■ PROBLEM DETAILS
From the line with "Task: Open image folder in left panel" to the final line of the data below, please write out every line exactly, with no pictures.

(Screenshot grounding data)
==============================

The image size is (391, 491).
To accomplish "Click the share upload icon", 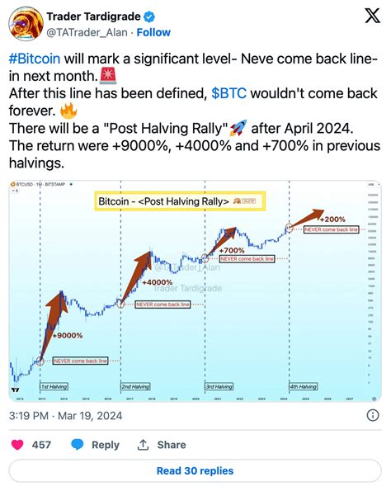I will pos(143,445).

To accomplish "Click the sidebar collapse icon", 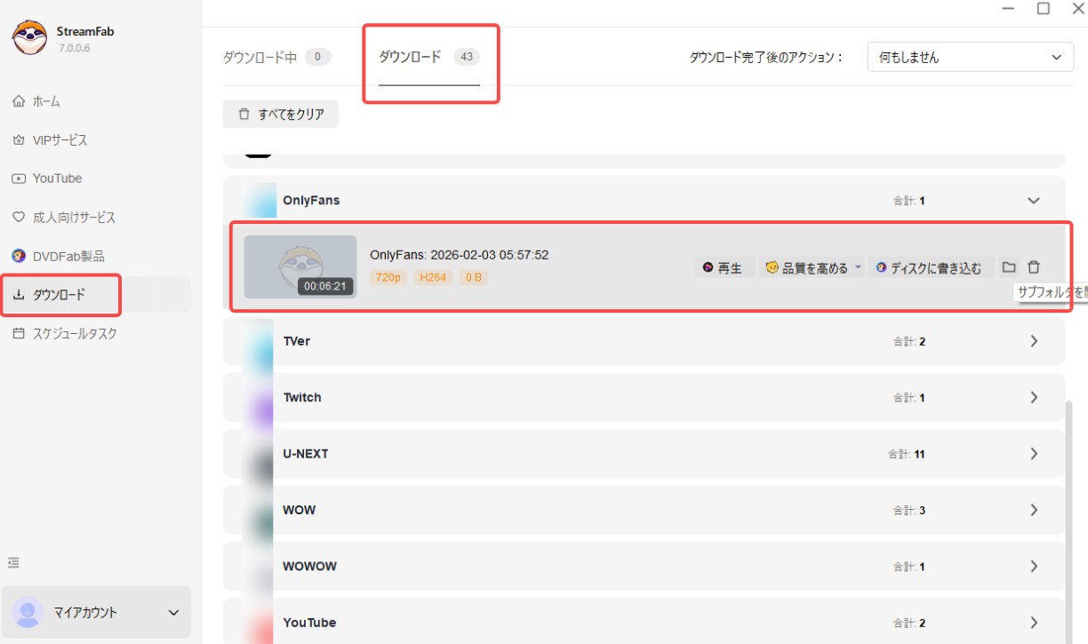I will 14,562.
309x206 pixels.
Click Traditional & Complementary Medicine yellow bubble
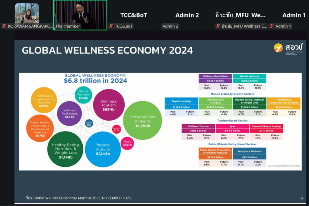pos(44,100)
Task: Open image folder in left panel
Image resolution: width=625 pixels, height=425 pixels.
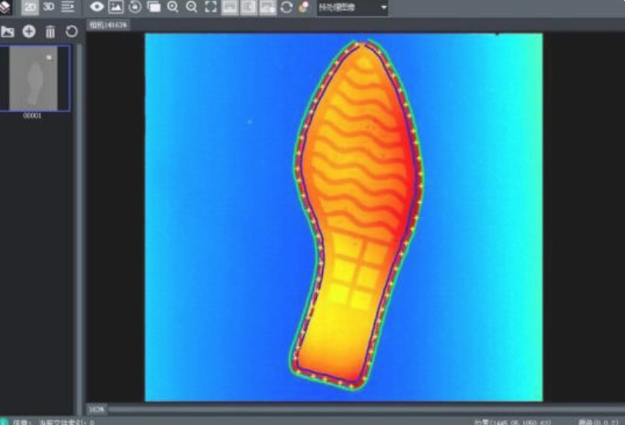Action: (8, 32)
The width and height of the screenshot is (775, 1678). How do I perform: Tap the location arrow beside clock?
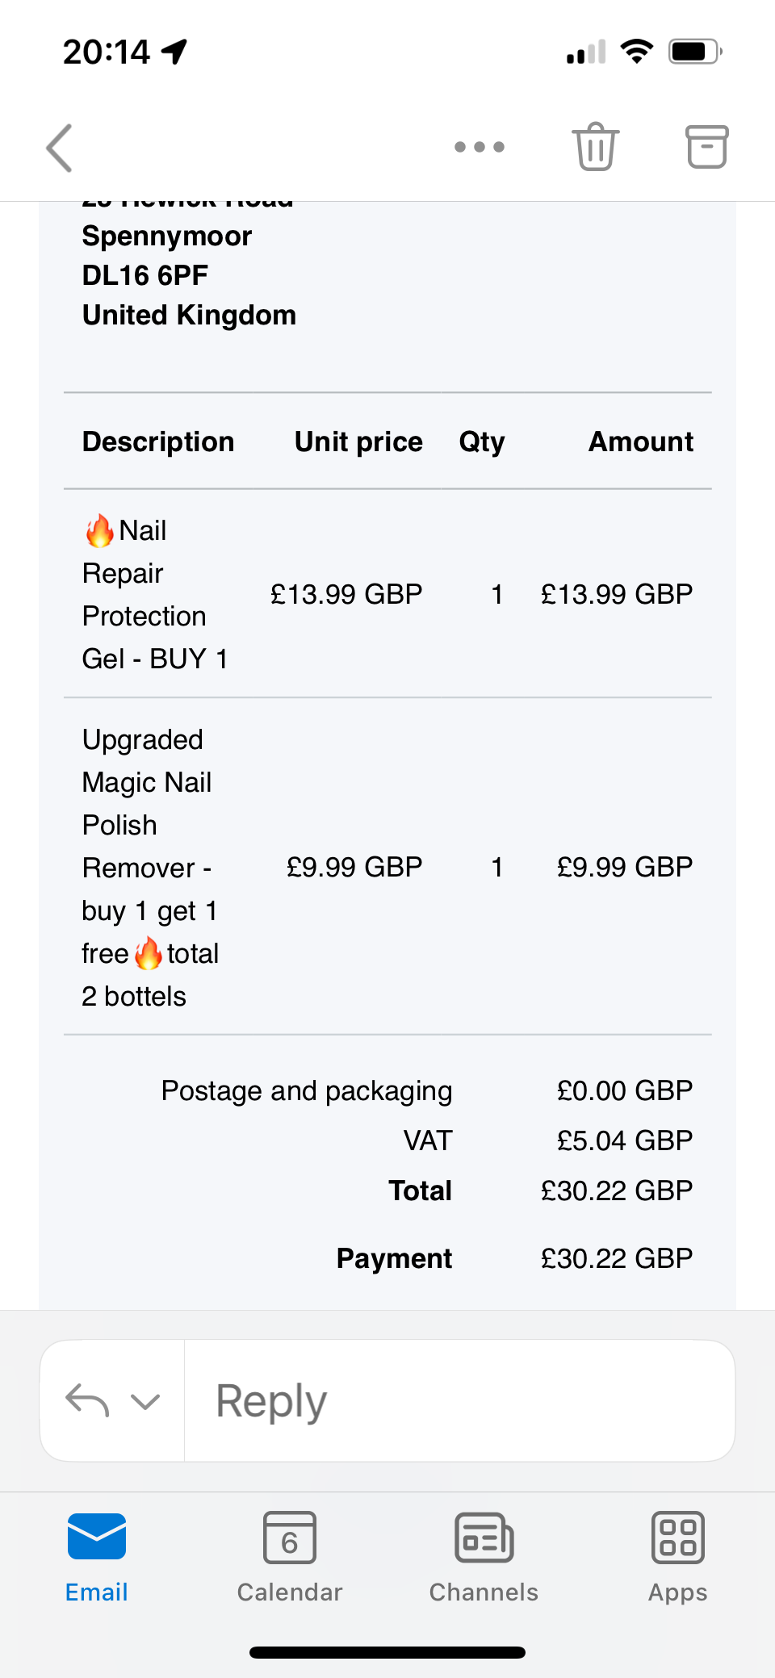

==============================

■ REPLY TO THE EXERCISE
Task: Open image folder in left panel
Image resolution: width=625 pixels, height=425 pixels.
Action: (8, 32)
The width and height of the screenshot is (775, 1678). How do I perform: Tap the location arrow beside clock?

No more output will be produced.